Allen Riddell’s European Novels Research Corpus has a totally different approach. The project aims to collect all surviving novels published between 1770 and 1901. This period witnessed the publication of as many as 50,000 novels in the British Isles alone. The first phase of the project will collect a random sample of 100 novels drawn from the 2,903 novels published  between  1800  and  1836  in  the  British  Isles  (as  documented  by  Garside and Schöwerling (2000)). A second corpus focuses on novelistic genres and gathers together a large but non­random sample of novels classified as “gothic”, “silver fork”, and “national tale” (all genres appearing in the period 1800–1836). Digitizations of novels are gathered from a variety  of  sources,  principally  from  the  Internet  Archive,  Google  Books,  and  the  Corvey Collection. As digitizations of novels from the Corvey Collection are often poor, a significant number  of  these  novels  have  been  transcribed  by  human  readers.  The  transcription  is facilitated by Amazon Mechanical Turk at a cost per page of less than €0.20. Datasets will be released with fixed versions to enable reproducible research but still permit the correction of transcription and OCR errors over time. (The Supreme Court Database, which concerns the US Supreme Court, is an inspiration in this regard.) All material associated with the corpus will be available for bulk download. An early version of the interface will shortly be available at http://novels.abr.webfactional.com. The project is unorthodox in that it abandons the ambition of error­free transcription or pristine TEI encoding in favor of building upon mass digitization projects  to  assemble  a  large,  reasonably  accurate,  representative  sample  of  cultural production.
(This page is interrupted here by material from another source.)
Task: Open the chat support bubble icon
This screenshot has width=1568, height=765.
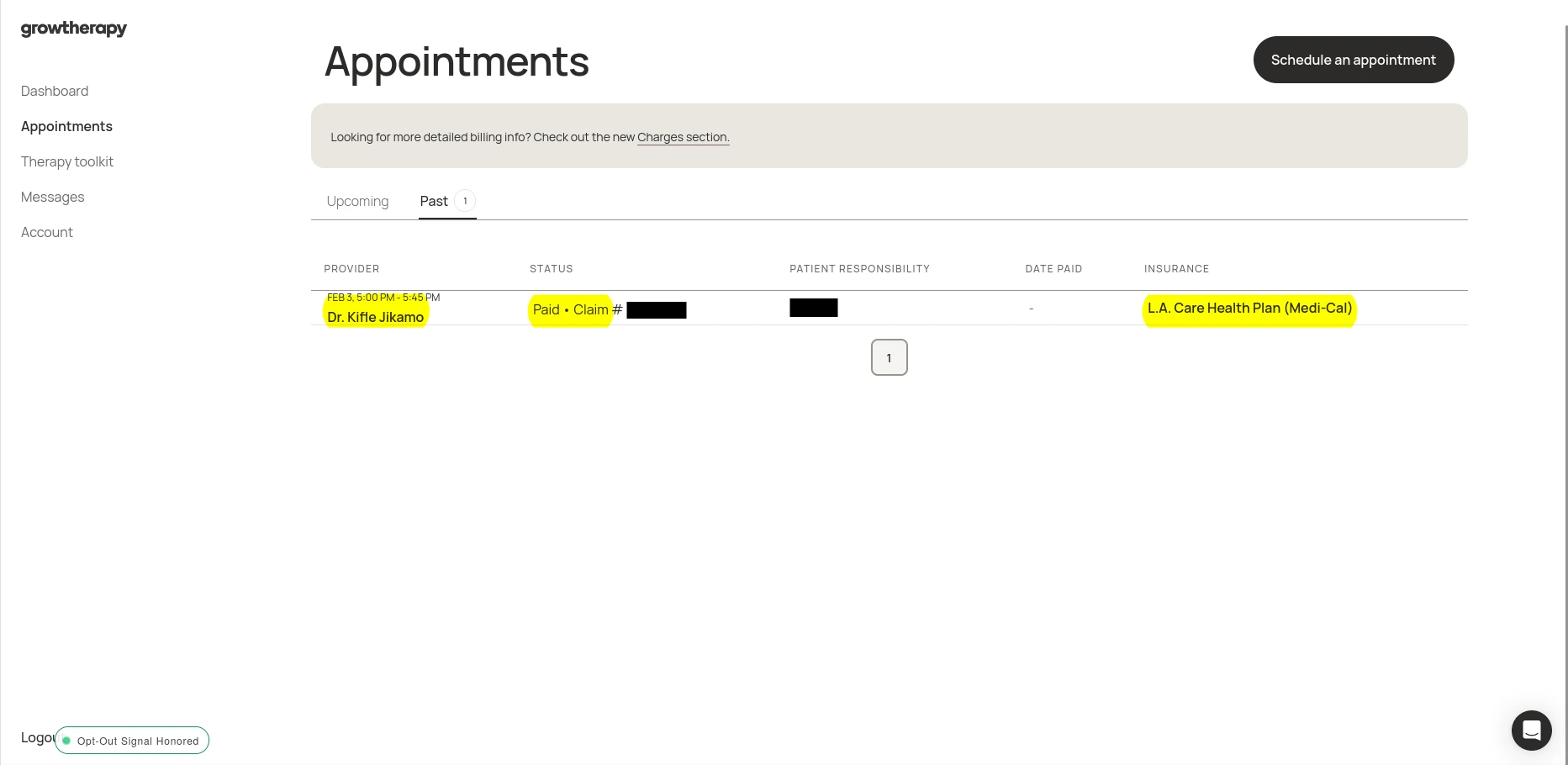Action: [x=1531, y=731]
Gordan Ravančić (through videoconferencing) explained his work into a Digital quantitative approach in investigation of daily life of medieval city using examples from Dubrovnik. The core of his talk was to show what valuable quantitative information can be extracted from serial archival sources. In further qualitative interpretation such quantitative data can lead to a new comprehension of pre­modern reality. Namely, with a methodology of creating a digital database(s), i.e. structuring serial archival sources into (relational) database, one can grasp much more information about life patterns of our predecessors than it is possible with usual historiographical qualitative and descriptive methods. His first case was an investigation of the  preserved  testaments  from  which  one  can  easily  get  insight  about  contemporary economic, social and spiritual relations among inhabitants of medieval Dubrovnik. It may be
 
said that testaments as private legal documents are among the best sources for study of economic,  social,  legal,  cultural  and spiritual life in medieval Dalmatian communes. The analysis focuses on a relatively small sample of 432 testaments, of the total of over 900, from this period. The examined testaments are from the following years: 1295, 1296, 1325, 1326 and 1348. While it is obvious that the sample is relatively small when compared with the total number  of  testaments  kept  in  the  Dubrovnik  archives,  this  study  should  reveal  certain changes in the distribution of bequests over the examined time period. These results should not be regarded as ‘absolute’ but they do reflect certain social, economic and organizational trends in the contemporary Dubrovnik communal social system, as well as concerning their spiritual mentality. His second case was a research about crime patterns in late medieval Dubrovnik.  It  would  be  interesting to investigate to what extent crime frequency followed pre­modern rhythms of labor, leisure and calendars of festivities, at what locations most crimes occur and the social position of perpetrators and victims. A sample of 250 recorded criminal cases has showed that, undoubtedly, pattens can be established between certain crimes  and  places  of  their  occurrence,  as  well  as  the  fact  thas  there  was  a  notable congruence between certain crimes and some social groups. All these valuable data cannot be revealed without a quantitative approach in historical research, and digital methods can speed up and help on our way towards more comprehensive reconstruction of daily life in a pre­modern medieval city.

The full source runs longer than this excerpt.